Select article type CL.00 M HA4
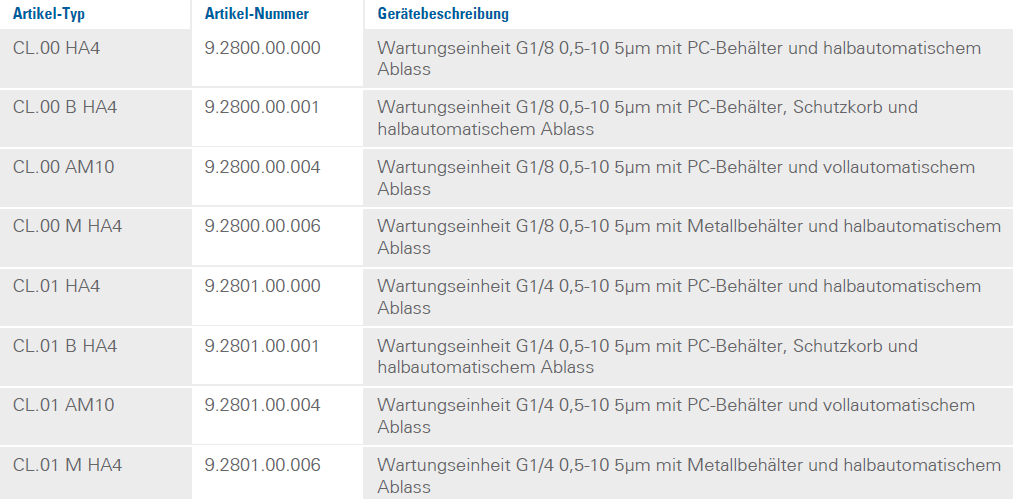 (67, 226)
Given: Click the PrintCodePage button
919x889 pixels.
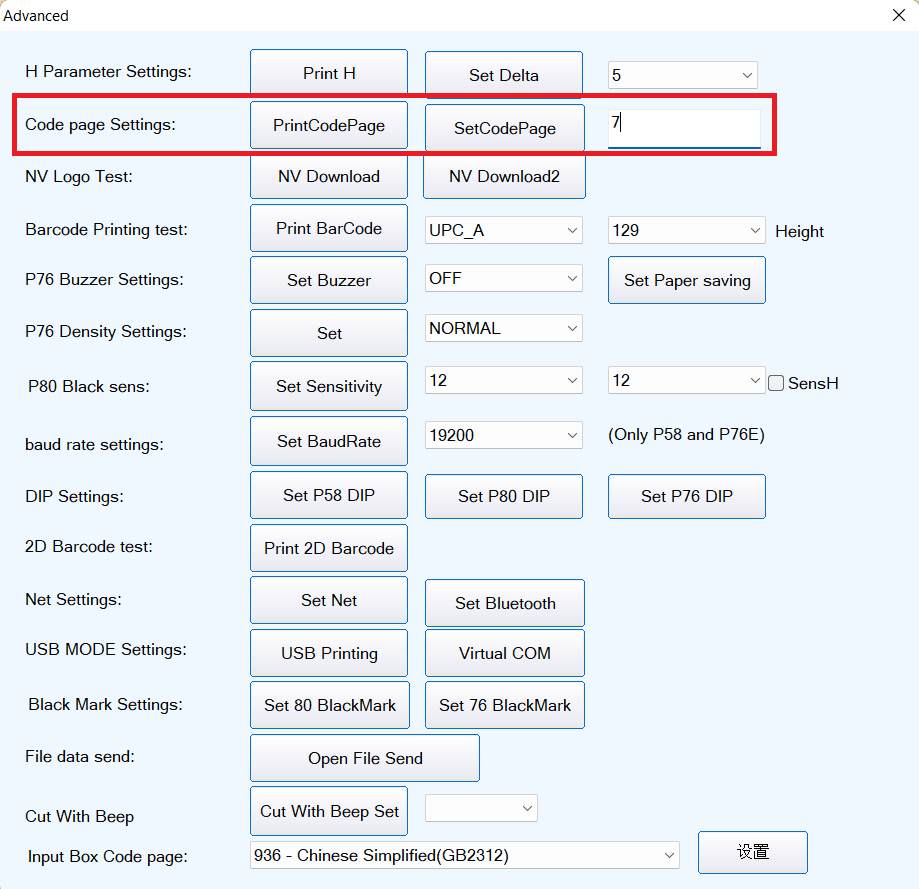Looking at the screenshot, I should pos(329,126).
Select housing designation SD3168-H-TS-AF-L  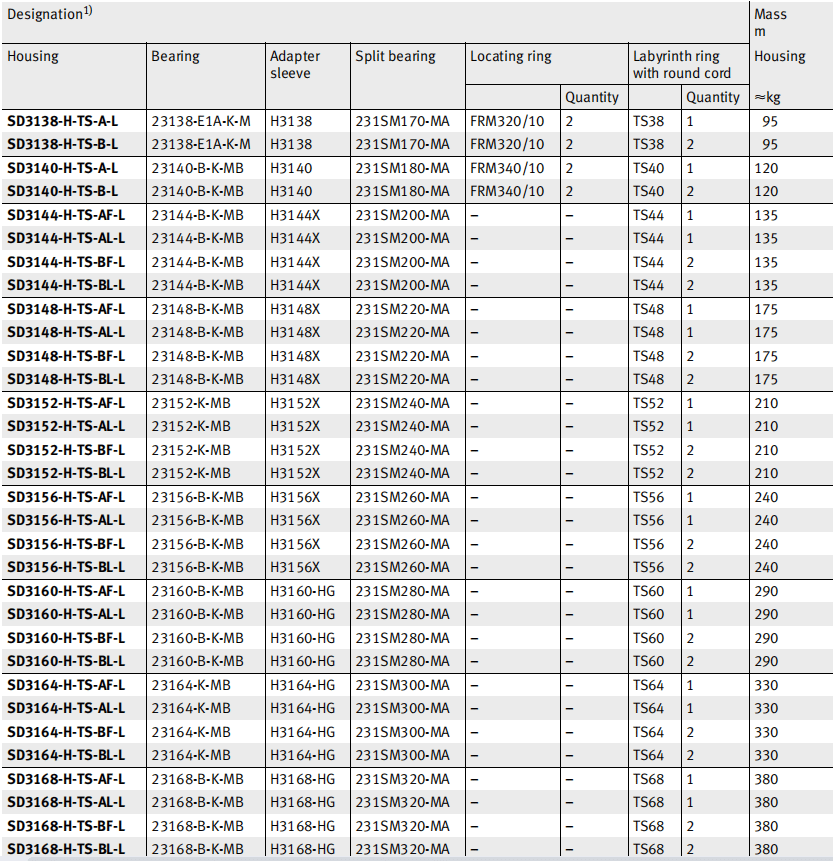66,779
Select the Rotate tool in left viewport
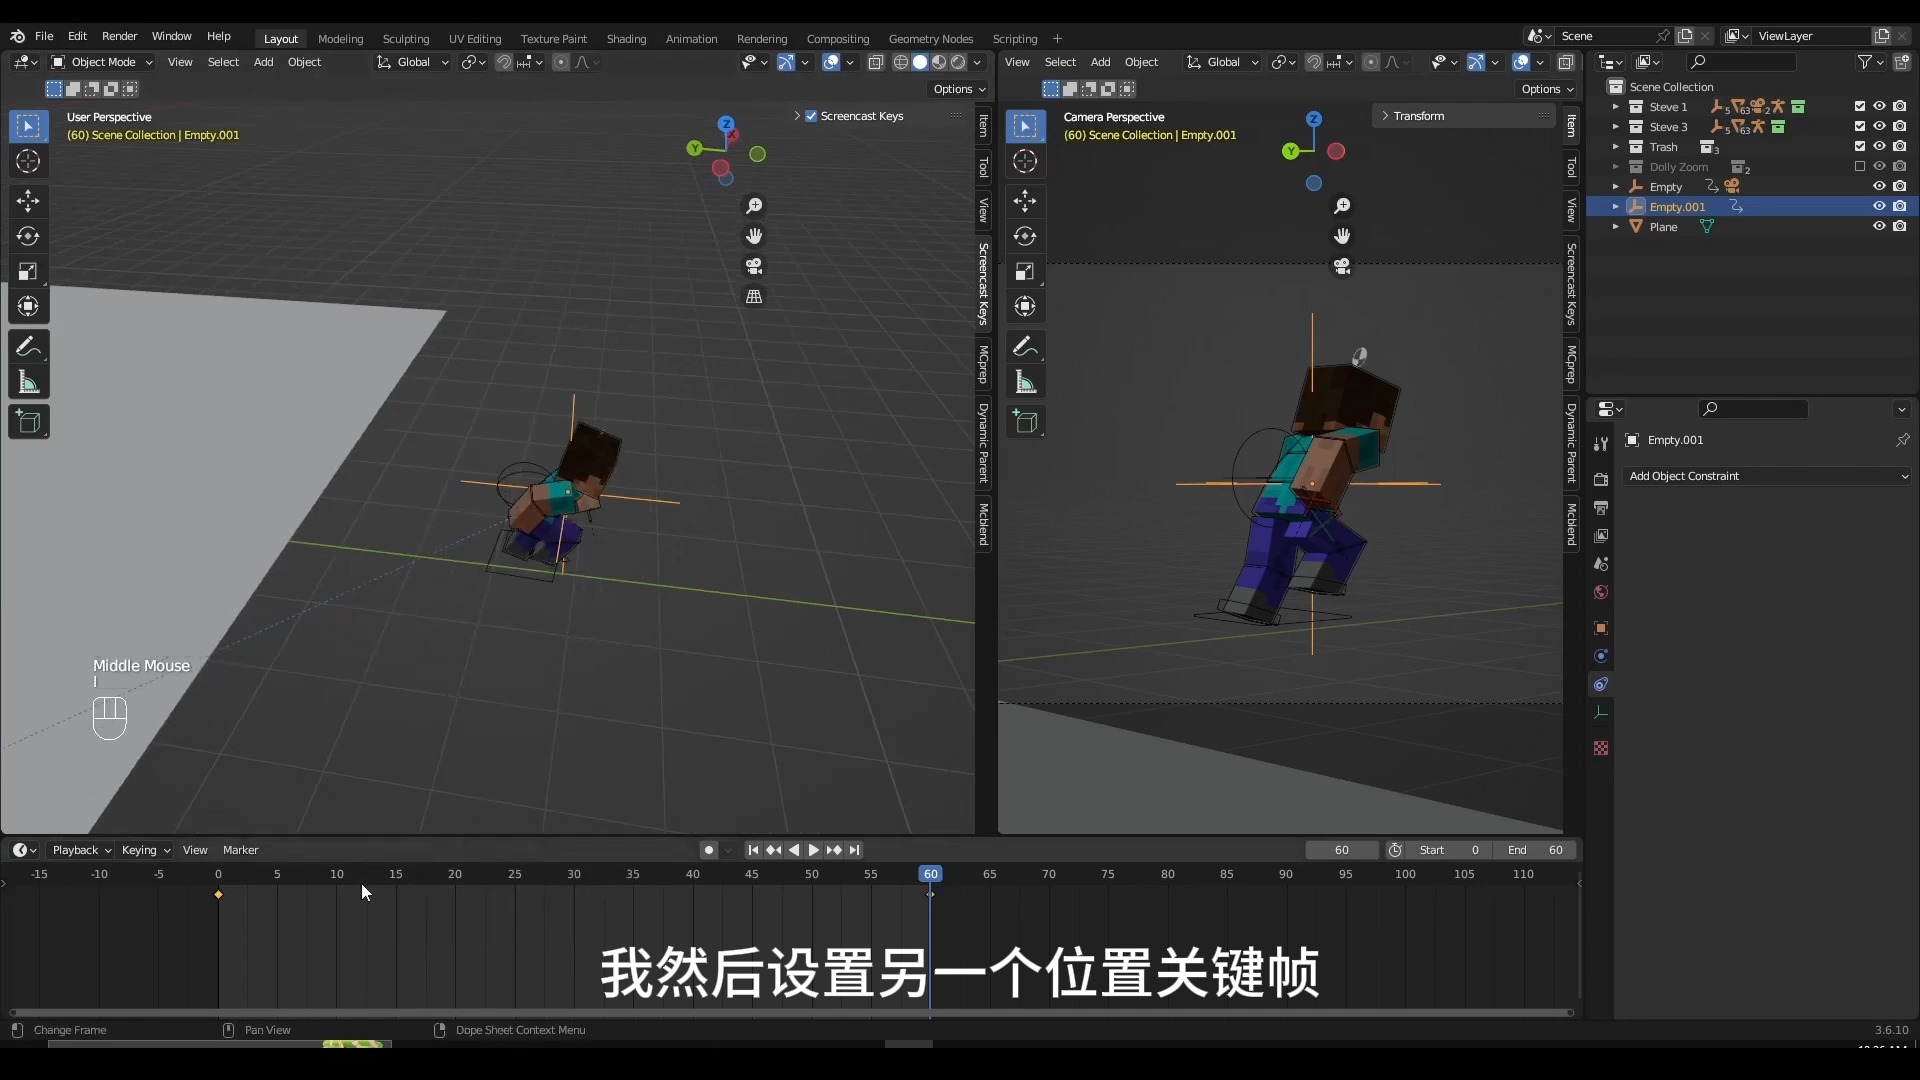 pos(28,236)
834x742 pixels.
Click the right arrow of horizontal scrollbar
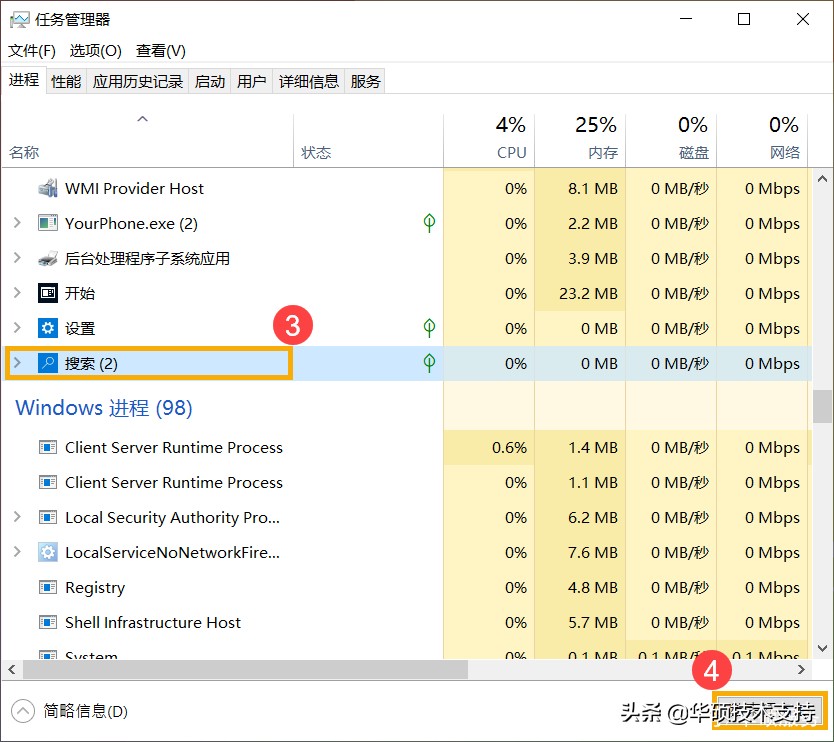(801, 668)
#####
▶ [Requirements]
How many lines of the data above contain the word "Click"? Reply with the number only.

▶ [Exercise answer]
2